Write out these records line for line, changing nothing.

[Entries for locating words and elements]
· · · · ·
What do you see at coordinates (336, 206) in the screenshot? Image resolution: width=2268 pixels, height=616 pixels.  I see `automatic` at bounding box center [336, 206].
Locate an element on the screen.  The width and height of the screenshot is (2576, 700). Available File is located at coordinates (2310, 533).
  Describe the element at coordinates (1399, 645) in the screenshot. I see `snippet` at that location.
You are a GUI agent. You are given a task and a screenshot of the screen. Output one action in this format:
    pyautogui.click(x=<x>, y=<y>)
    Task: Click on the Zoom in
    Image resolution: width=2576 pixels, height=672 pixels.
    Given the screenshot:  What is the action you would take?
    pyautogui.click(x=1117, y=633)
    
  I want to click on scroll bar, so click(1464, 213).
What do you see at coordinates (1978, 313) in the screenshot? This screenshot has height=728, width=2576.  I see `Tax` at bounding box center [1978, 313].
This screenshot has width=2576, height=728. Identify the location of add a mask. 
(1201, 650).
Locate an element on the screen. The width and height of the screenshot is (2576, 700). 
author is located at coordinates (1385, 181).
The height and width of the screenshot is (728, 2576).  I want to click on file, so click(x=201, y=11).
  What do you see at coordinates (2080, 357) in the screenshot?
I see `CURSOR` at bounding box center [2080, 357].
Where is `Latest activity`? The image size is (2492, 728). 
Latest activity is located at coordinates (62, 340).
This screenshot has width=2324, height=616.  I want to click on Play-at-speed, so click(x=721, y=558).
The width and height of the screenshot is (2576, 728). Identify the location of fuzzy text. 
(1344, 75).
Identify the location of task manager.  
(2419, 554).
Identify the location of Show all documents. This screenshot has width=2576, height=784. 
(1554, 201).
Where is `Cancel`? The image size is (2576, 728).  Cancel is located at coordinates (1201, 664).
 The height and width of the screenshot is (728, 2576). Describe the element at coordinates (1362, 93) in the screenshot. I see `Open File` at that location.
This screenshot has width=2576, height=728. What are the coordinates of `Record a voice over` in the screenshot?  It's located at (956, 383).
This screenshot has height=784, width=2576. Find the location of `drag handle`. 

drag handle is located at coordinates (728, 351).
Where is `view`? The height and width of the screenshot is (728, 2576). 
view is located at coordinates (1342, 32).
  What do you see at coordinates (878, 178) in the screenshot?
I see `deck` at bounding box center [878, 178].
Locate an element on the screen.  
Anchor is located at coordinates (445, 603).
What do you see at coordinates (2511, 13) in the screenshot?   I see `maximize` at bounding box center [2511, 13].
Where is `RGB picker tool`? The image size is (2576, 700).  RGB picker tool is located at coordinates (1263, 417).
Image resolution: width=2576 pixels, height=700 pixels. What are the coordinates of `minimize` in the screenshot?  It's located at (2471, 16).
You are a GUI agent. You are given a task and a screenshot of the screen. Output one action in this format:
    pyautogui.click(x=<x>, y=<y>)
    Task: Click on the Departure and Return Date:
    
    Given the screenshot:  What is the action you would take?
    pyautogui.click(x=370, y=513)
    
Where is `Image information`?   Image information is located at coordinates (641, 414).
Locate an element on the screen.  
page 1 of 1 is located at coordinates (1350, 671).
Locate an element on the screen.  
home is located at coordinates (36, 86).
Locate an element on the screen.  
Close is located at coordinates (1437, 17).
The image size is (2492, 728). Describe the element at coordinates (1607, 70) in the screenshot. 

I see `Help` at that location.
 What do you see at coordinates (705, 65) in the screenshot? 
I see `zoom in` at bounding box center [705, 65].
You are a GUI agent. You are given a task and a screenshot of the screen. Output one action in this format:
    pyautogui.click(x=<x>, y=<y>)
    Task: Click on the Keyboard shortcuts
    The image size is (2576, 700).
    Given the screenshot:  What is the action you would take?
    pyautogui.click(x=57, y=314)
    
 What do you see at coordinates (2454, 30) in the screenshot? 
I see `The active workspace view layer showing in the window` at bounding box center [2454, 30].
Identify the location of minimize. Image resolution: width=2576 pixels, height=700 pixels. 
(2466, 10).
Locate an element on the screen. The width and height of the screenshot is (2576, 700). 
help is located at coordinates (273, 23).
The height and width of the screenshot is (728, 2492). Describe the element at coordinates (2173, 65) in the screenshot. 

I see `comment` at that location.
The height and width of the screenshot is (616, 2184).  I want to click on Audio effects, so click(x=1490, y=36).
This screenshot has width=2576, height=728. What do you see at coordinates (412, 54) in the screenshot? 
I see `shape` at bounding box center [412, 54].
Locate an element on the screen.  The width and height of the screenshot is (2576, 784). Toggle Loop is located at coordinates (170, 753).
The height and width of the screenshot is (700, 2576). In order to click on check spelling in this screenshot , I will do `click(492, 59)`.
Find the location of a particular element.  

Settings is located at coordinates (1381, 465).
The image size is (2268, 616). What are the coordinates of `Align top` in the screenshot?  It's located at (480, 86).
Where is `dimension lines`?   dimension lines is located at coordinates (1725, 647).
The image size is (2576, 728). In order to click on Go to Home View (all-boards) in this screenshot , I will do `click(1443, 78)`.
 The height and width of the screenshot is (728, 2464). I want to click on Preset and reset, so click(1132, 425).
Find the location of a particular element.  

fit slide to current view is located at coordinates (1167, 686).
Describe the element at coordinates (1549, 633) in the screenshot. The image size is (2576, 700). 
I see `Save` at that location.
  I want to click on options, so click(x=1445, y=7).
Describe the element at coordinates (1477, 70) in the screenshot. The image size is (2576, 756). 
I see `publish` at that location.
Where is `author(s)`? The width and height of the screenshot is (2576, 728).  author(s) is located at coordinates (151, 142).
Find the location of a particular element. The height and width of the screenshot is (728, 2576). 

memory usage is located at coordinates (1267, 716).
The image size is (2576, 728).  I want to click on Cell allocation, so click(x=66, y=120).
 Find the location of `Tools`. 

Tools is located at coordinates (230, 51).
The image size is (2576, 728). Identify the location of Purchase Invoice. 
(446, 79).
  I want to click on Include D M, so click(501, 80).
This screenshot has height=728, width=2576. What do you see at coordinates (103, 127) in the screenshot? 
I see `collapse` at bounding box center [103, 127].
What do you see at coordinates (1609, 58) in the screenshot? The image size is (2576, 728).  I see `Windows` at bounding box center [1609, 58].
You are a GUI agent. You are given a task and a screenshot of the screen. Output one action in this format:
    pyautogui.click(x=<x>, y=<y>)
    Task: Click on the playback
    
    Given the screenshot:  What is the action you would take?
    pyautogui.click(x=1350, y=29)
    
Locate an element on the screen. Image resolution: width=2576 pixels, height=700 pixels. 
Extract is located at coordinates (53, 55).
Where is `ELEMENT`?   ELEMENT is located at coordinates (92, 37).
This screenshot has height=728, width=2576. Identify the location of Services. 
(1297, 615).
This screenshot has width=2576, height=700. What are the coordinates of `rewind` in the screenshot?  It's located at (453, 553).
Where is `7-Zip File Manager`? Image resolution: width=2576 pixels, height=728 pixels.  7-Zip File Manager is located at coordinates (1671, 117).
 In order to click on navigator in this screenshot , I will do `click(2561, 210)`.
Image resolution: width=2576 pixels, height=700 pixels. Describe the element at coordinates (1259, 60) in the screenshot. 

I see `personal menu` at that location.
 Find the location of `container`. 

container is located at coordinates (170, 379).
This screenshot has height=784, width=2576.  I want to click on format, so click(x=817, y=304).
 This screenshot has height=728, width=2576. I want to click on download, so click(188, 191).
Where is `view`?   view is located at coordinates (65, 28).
· · · · ·
## Exercise solution
What do you see at coordinates (336, 206) in the screenshot? Image resolution: width=2268 pixels, height=616 pixels.  I see `automatic` at bounding box center [336, 206].
Locate an element on the screen.  The width and height of the screenshot is (2576, 700). Available File is located at coordinates (2310, 533).
  Describe the element at coordinates (1399, 645) in the screenshot. I see `snippet` at that location.
You are a GUI agent. You are given a task and a screenshot of the screen. Output one action in this format:
    pyautogui.click(x=<x>, y=<y>)
    Task: Click on the Zoom in
    Image resolution: width=2576 pixels, height=672 pixels.
    Given the screenshot:  What is the action you would take?
    pyautogui.click(x=1117, y=633)
    
  I want to click on scroll bar, so click(1464, 213).
What do you see at coordinates (1978, 313) in the screenshot? This screenshot has height=728, width=2576.  I see `Tax` at bounding box center [1978, 313].
This screenshot has width=2576, height=728. Identify the location of add a mask. 
(1201, 650).
Locate an element on the screen. The width and height of the screenshot is (2576, 700). 
author is located at coordinates (1385, 181).
The height and width of the screenshot is (728, 2576).  I want to click on file, so click(x=201, y=11).
  What do you see at coordinates (2080, 357) in the screenshot?
I see `CURSOR` at bounding box center [2080, 357].
Where is `Latest activity`? The image size is (2492, 728). 
Latest activity is located at coordinates (62, 340).
This screenshot has width=2324, height=616.  I want to click on Play-at-speed, so click(x=721, y=558).
The width and height of the screenshot is (2576, 728). Identify the location of fuzzy text. 
(1344, 75).
Identify the location of task manager.  
(2419, 554).
Identify the location of Show all documents. This screenshot has width=2576, height=784. 
(1554, 201).
Where is `Cancel`? The image size is (2576, 728).  Cancel is located at coordinates (1201, 664).
 The height and width of the screenshot is (728, 2576). Describe the element at coordinates (1362, 93) in the screenshot. I see `Open File` at that location.
This screenshot has width=2576, height=728. What are the coordinates of `Record a voice over` in the screenshot?  It's located at (956, 383).
This screenshot has height=784, width=2576. Find the location of `drag handle`. 

drag handle is located at coordinates (728, 351).
Where is `view`? The height and width of the screenshot is (728, 2576). 
view is located at coordinates (1342, 32).
  What do you see at coordinates (878, 178) in the screenshot?
I see `deck` at bounding box center [878, 178].
Locate an element on the screen.  
Anchor is located at coordinates (445, 603).
What do you see at coordinates (2511, 13) in the screenshot?   I see `maximize` at bounding box center [2511, 13].
Where is `RGB picker tool`? The image size is (2576, 700).  RGB picker tool is located at coordinates (1263, 417).
Image resolution: width=2576 pixels, height=700 pixels. What are the coordinates of `minimize` in the screenshot?  It's located at (2471, 16).
You are a GUI agent. You are given a task and a screenshot of the screen. Output one action in this format:
    pyautogui.click(x=<x>, y=<y>)
    Task: Click on the Departure and Return Date:
    
    Given the screenshot:  What is the action you would take?
    pyautogui.click(x=370, y=513)
    
Where is `Image information`?   Image information is located at coordinates (641, 414).
Locate an element on the screen.  
page 1 of 1 is located at coordinates (1350, 671).
Locate an element on the screen.  
home is located at coordinates (36, 86).
Locate an element on the screen.  
Close is located at coordinates (1437, 17).
The image size is (2492, 728). Describe the element at coordinates (1607, 70) in the screenshot. 

I see `Help` at that location.
 What do you see at coordinates (705, 65) in the screenshot? 
I see `zoom in` at bounding box center [705, 65].
You are a GUI agent. You are given a task and a screenshot of the screen. Output one action in this format:
    pyautogui.click(x=<x>, y=<y>)
    Task: Click on the Keyboard shortcuts
    The image size is (2576, 700).
    Given the screenshot:  What is the action you would take?
    pyautogui.click(x=57, y=314)
    
 What do you see at coordinates (2454, 30) in the screenshot? 
I see `The active workspace view layer showing in the window` at bounding box center [2454, 30].
Identify the location of minimize. Image resolution: width=2576 pixels, height=700 pixels. 
(2466, 10).
Locate an element on the screen. The width and height of the screenshot is (2576, 700). 
help is located at coordinates (273, 23).
The height and width of the screenshot is (728, 2492). Describe the element at coordinates (2173, 65) in the screenshot. 

I see `comment` at that location.
The height and width of the screenshot is (616, 2184).  I want to click on Audio effects, so click(x=1490, y=36).
This screenshot has width=2576, height=728. What do you see at coordinates (412, 54) in the screenshot? 
I see `shape` at bounding box center [412, 54].
Locate an element on the screen.  The width and height of the screenshot is (2576, 784). Toggle Loop is located at coordinates (170, 753).
The height and width of the screenshot is (700, 2576). In order to click on check spelling in this screenshot , I will do `click(492, 59)`.
Find the location of a particular element.  

Settings is located at coordinates (1381, 465).
The image size is (2268, 616). What are the coordinates of `Align top` in the screenshot?  It's located at (480, 86).
Where is `dimension lines`?   dimension lines is located at coordinates (1725, 647).
The image size is (2576, 728). In order to click on Go to Home View (all-boards) in this screenshot , I will do `click(1443, 78)`.
 The height and width of the screenshot is (728, 2464). I want to click on Preset and reset, so click(1132, 425).
Find the location of a particular element.  

fit slide to current view is located at coordinates (1167, 686).
Describe the element at coordinates (1549, 633) in the screenshot. The image size is (2576, 700). 
I see `Save` at that location.
  I want to click on options, so click(x=1445, y=7).
Describe the element at coordinates (1477, 70) in the screenshot. The image size is (2576, 756). 
I see `publish` at that location.
Where is `author(s)`? The width and height of the screenshot is (2576, 728).  author(s) is located at coordinates (151, 142).
Find the location of a particular element. The height and width of the screenshot is (728, 2576). 

memory usage is located at coordinates (1267, 716).
The image size is (2576, 728).  I want to click on Cell allocation, so click(x=66, y=120).
 Find the location of `Tools`. 

Tools is located at coordinates (230, 51).
The image size is (2576, 728). Identify the location of Purchase Invoice. 
(446, 79).
  I want to click on Include D M, so click(501, 80).
This screenshot has height=728, width=2576. What do you see at coordinates (103, 127) in the screenshot? 
I see `collapse` at bounding box center [103, 127].
What do you see at coordinates (1609, 58) in the screenshot? The image size is (2576, 728).  I see `Windows` at bounding box center [1609, 58].
You are a GUI agent. You are given a task and a screenshot of the screen. Output one action in this format:
    pyautogui.click(x=<x>, y=<y>)
    Task: Click on the playback
    
    Given the screenshot:  What is the action you would take?
    pyautogui.click(x=1350, y=29)
    
Locate an element on the screen. Image resolution: width=2576 pixels, height=700 pixels. 
Extract is located at coordinates (53, 55).
Where is `ELEMENT`?   ELEMENT is located at coordinates (92, 37).
This screenshot has height=728, width=2576. Identify the location of Services. 
(1297, 615).
This screenshot has width=2576, height=700. What are the coordinates of `rewind` in the screenshot?  It's located at (453, 553).
Where is `7-Zip File Manager`? Image resolution: width=2576 pixels, height=728 pixels.  7-Zip File Manager is located at coordinates (1671, 117).
 In order to click on navigator in this screenshot , I will do `click(2561, 210)`.
Image resolution: width=2576 pixels, height=700 pixels. Describe the element at coordinates (1259, 60) in the screenshot. 

I see `personal menu` at that location.
 Find the location of `container`. 

container is located at coordinates (170, 379).
This screenshot has height=784, width=2576.  I want to click on format, so click(x=817, y=304).
 This screenshot has height=728, width=2576. I want to click on download, so click(188, 191).
Where is `view`?   view is located at coordinates (65, 28).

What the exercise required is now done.